RECORDS FOR THIS TASK:
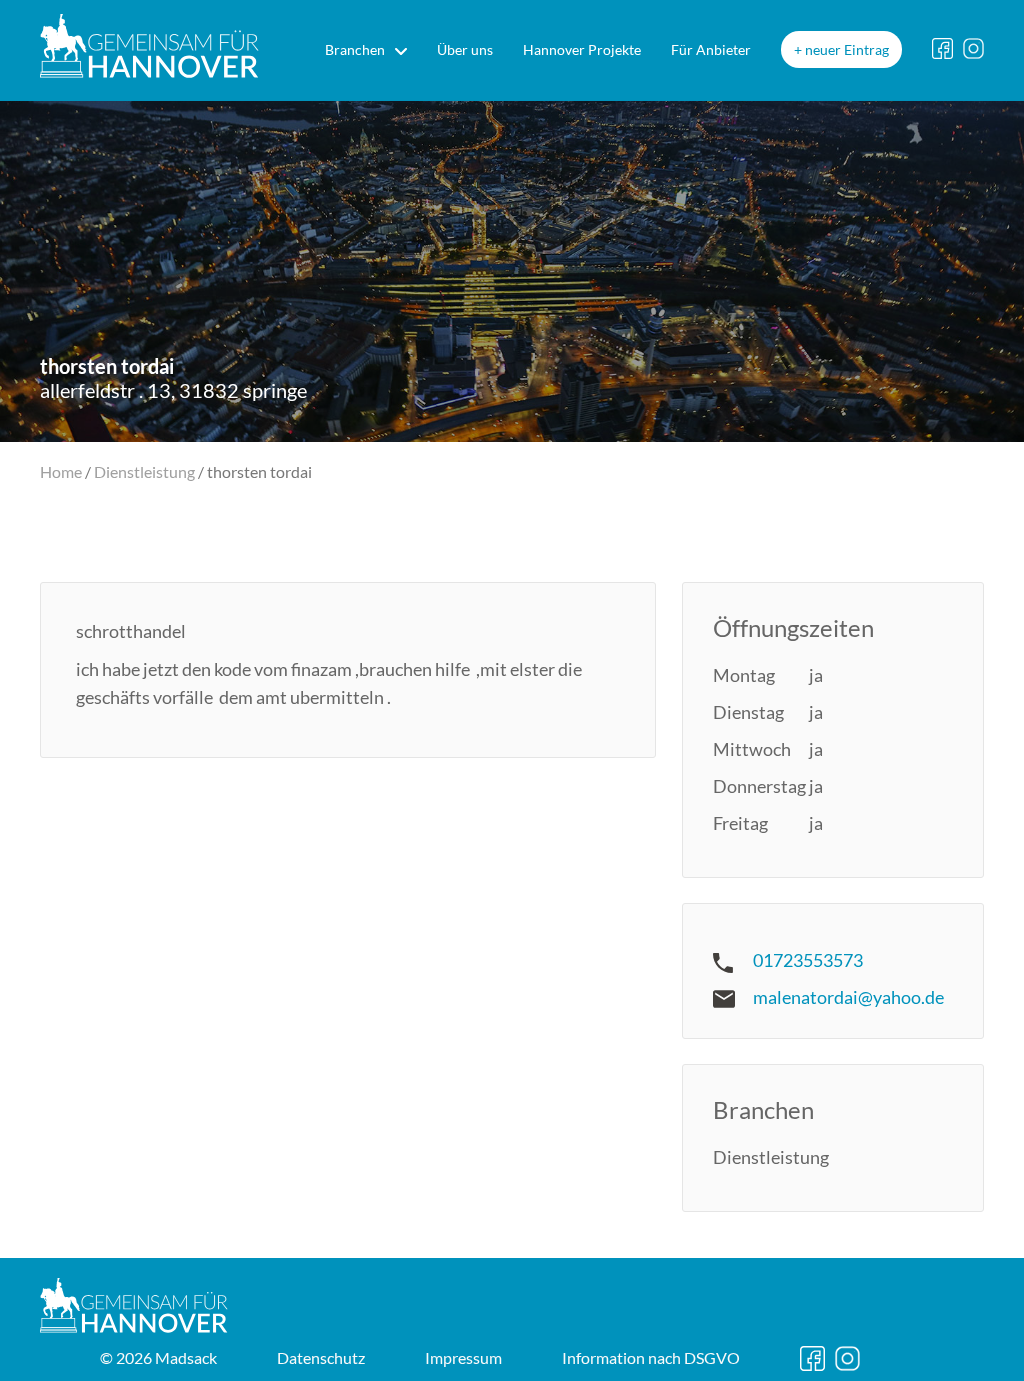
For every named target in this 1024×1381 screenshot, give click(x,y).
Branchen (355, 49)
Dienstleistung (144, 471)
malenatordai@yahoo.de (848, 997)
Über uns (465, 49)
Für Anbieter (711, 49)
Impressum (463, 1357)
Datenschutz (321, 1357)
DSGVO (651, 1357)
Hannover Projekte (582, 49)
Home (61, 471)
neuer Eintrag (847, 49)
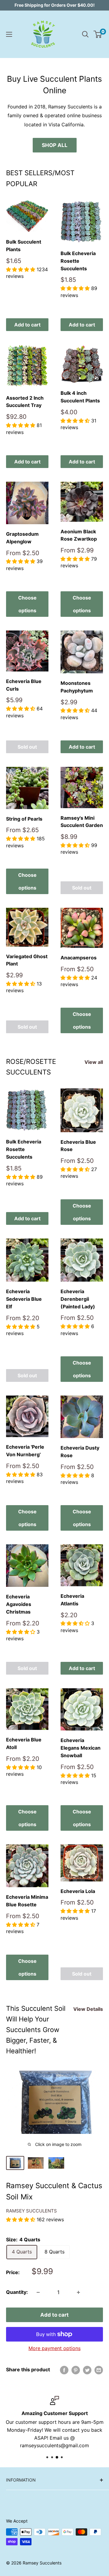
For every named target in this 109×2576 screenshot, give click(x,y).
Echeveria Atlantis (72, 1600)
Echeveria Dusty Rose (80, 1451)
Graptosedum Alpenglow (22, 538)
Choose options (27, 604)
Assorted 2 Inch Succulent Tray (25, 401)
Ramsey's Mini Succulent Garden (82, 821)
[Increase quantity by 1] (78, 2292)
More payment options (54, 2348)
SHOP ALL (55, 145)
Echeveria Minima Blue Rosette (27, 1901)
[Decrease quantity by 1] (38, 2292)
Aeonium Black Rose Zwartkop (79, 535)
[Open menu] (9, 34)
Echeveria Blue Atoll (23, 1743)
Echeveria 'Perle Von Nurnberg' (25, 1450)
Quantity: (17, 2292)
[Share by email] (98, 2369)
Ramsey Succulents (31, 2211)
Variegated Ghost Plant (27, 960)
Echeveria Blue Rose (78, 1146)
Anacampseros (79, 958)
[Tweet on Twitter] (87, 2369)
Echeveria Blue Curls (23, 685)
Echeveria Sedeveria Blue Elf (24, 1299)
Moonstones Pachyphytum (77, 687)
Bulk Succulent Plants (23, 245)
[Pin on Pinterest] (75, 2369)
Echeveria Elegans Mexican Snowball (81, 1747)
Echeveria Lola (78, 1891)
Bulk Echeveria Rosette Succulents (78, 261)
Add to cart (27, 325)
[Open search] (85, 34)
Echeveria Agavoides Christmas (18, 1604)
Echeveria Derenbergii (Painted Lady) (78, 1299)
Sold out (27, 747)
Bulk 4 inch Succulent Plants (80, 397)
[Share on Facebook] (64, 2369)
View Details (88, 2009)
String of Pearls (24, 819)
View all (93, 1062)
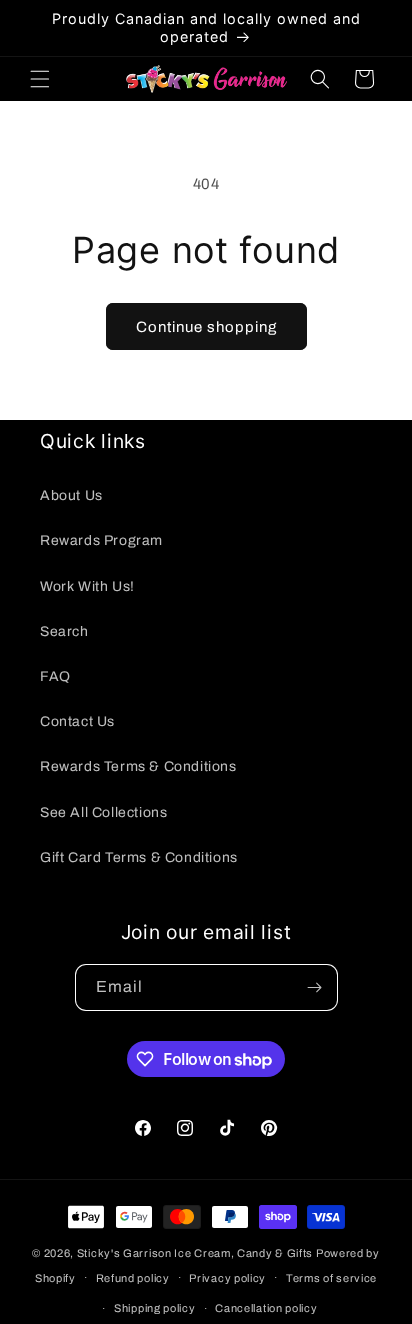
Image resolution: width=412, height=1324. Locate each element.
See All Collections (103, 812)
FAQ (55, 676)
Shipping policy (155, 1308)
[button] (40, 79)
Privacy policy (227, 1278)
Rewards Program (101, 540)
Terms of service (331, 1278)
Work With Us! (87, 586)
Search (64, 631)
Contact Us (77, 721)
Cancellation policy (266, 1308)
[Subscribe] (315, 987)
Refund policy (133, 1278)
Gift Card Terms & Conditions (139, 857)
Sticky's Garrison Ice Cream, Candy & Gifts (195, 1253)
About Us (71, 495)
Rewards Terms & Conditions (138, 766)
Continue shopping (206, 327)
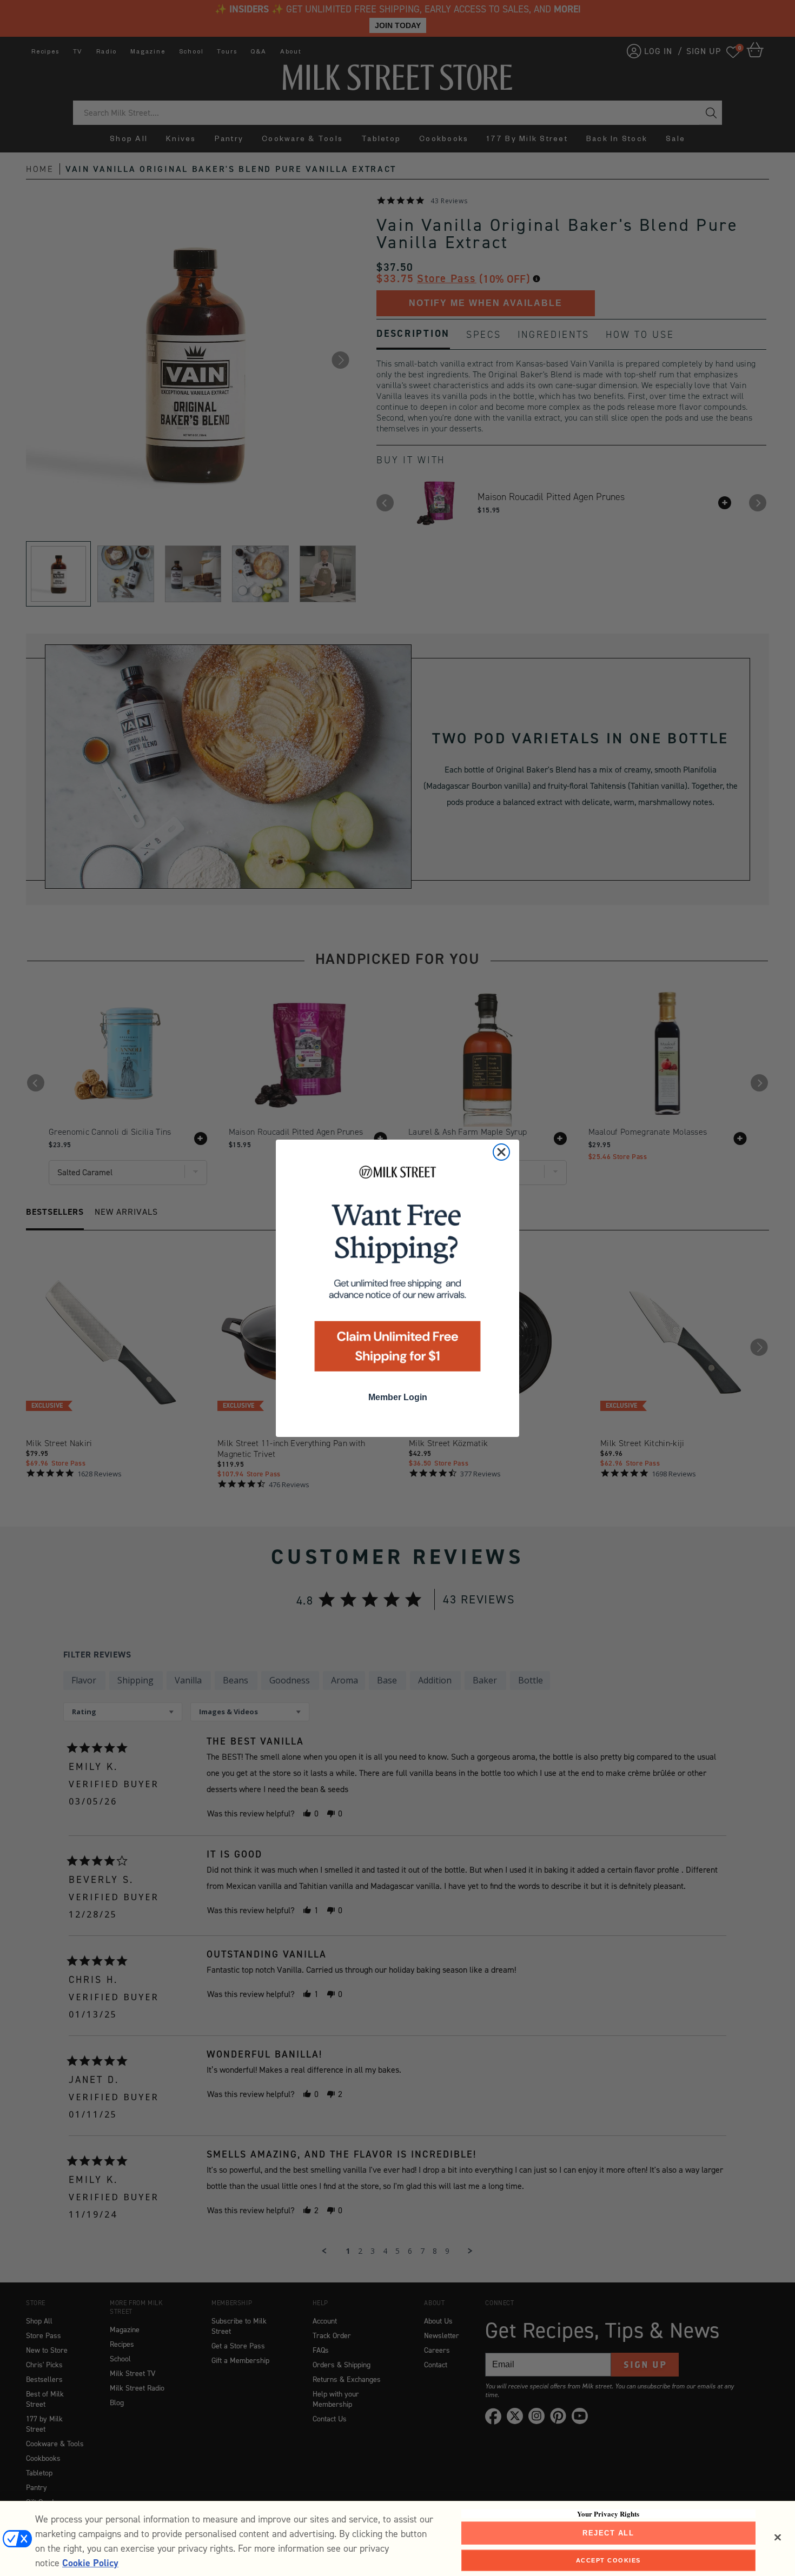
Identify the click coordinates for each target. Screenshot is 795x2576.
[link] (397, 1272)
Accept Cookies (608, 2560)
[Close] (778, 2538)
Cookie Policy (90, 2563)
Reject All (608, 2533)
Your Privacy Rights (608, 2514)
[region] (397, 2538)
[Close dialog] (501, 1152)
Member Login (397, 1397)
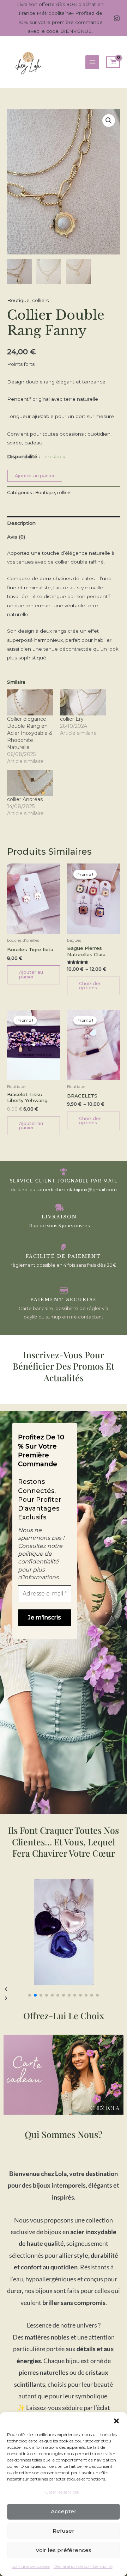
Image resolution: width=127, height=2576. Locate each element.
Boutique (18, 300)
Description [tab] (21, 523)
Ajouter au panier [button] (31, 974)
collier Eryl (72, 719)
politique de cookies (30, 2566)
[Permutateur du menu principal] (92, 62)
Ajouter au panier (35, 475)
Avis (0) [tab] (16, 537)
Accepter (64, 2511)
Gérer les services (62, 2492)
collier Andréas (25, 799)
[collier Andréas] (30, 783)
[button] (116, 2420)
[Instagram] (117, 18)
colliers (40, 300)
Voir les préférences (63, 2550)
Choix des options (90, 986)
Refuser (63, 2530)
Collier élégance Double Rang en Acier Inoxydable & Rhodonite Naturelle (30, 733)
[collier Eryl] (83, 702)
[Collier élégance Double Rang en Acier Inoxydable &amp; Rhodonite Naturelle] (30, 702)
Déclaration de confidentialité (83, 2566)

EXERCISE BRIEF: Among the entries above, how many lines hold the string "target"? Give the number by itself.

WRITTEN RESPONSE: 3